According to the respected lawman, the CFCD offers support to detectives in all missing persons investigations by providing “timely and accurate and reliable information regarding efforts to go searching for missing persons”.
“Rest assured that the CFCD provides reasonable and sufficient support to investigators regarding missing person’s investigations,” he emphasised further.
Elaborating on the role of the CFCD in crime fighting, Brown said, “We are required as a force to watch by day and night, and we have done so successfully within the landscape, evidenced by the decrease in crimes and our public engagement and so on. We have taken that into the digital space as well, and so the CFCD represents that arm of the Jamaica Constabulary Force that assists with investigations of those kind of cases that occur within the digital landscape, a very important part of the kind of investigative support that we give to the people of Jamaica.”
In the meantime, he said the experts remain challenged by some perceptions held by the public about just how investigations unfold.
“An investigation is both an art and a science; the forensic science is that kind of behind-the-scenes work often associated with that fancy thing on television, CSI (crime scene investigation television drama). It’s difficult at times to share with the public that what you’re seeing on the television is not necessarily the reality of the case. There are turnaround times regarding the processing of some physical evidence and so it’s not necessarily going to happen within 24 hours, it’s not necessarily going to be happening in 48 hours,” he pointed out.
“Sometimes some of these tests or scientific responses to investigation does take some time and we want the public to appreciate that we are working on these things and there’s a time associated with it. So one of the biggest challenges is really competing with the Hollywood effects of CSI and providing that accurate, thorough, and reliable support from forensics,” he said.

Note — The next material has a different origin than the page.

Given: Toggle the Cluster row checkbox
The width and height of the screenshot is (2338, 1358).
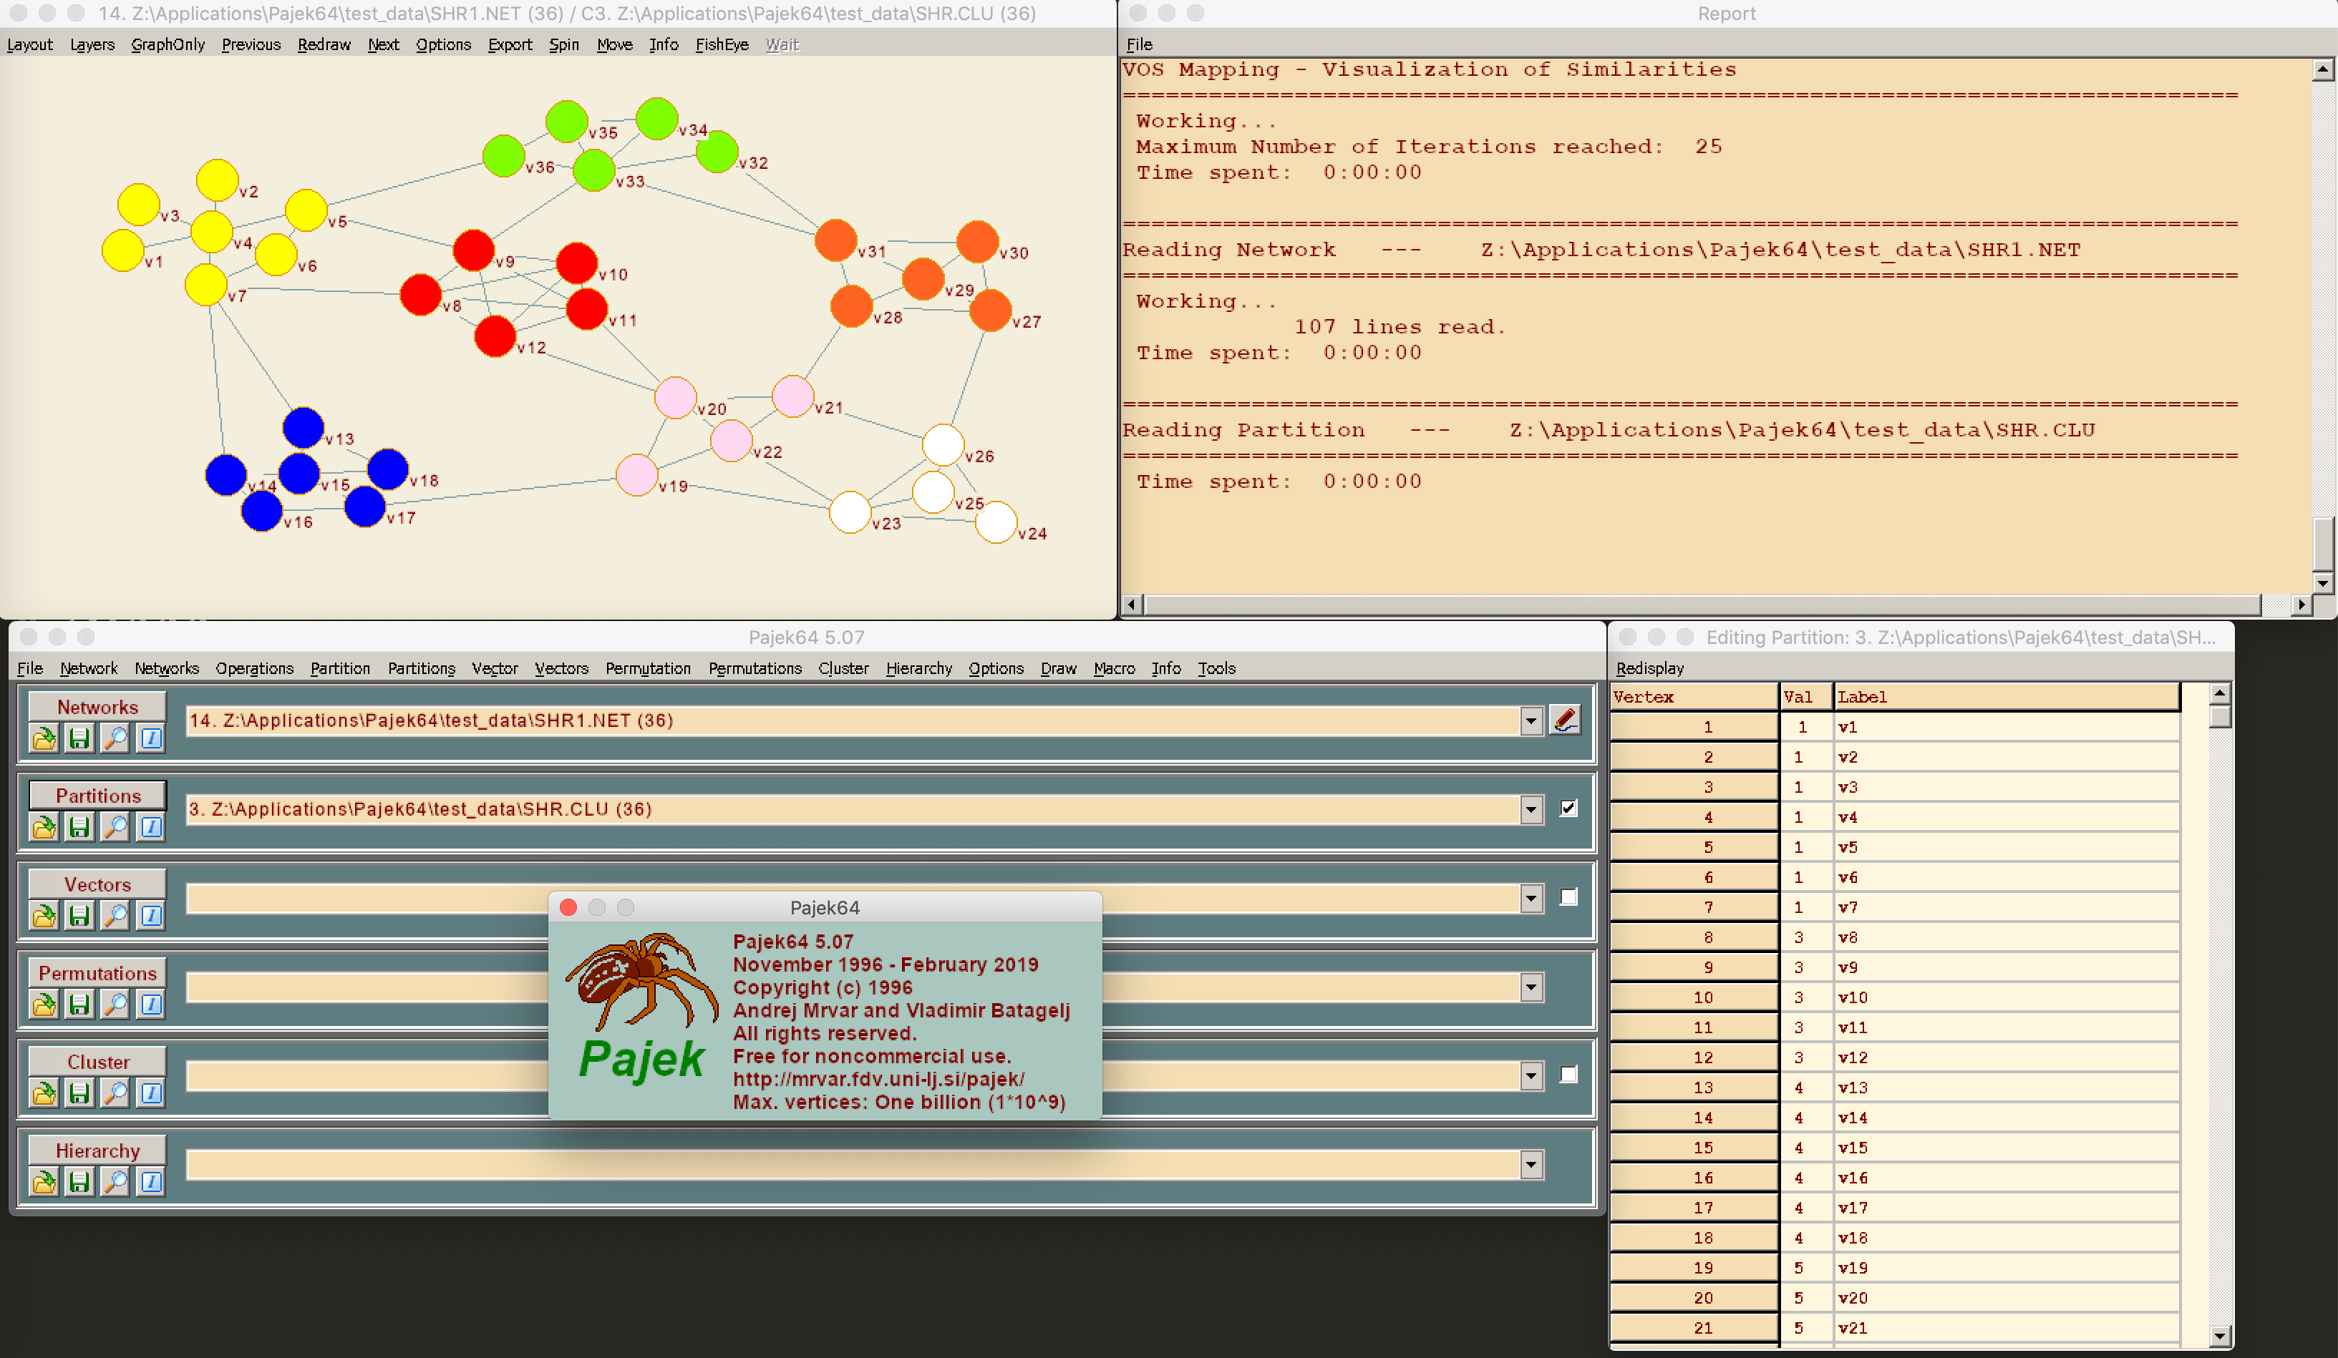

In the meantime, Brown said the role of forensic science in criminal investigations in Jamaica has evolved admirably since his time in the force.
“Certainly a lot has changed, and I’d want to point out to our viewers that the Jamaica Constabulary Force, being a learning organisation, continues to adapt to the changes within our external environment,” he said.
In referencing the speed with which law enforcers are able to identify and nab suspects even in difficult cases through the utilisation of modern science and intelligence, Brown said, “The force has certainly become better in terms of our investigation services and our responses to the needs of our public.”
“Our investigators have over the years been receiving higher quality training. We do have a School of Excellence that provides that kind of services to us. Our investigators are also tested each day with the various crime scenes that they will have to process and to handle, and those things in and of itself have sort of built out our core competencies, our capabilities to respond to the kind of changes as they go and taking us to the next level of investigation,” he added.
Last month, Detective Inspector Paulette Wynter-Crossfield, station manager at the National Strategic Anti-Gang Division — a unit in the Counter-Terrorism and Organised Crime Investigation Branch of the constabulary, said the division boasted a 100 per cent success rate in the safe release and return of hostages, whether fake or genuine. She said for 2024, just under 20 cases were reported.
“So we had 18 cases reported last year; two of them were really genuine, but in all cases persons returned home safely. And we have four [cases so far] this year,” she said, adding that two of them were genuine. “We charged six persons this year for those offences…in [the other] two cases.”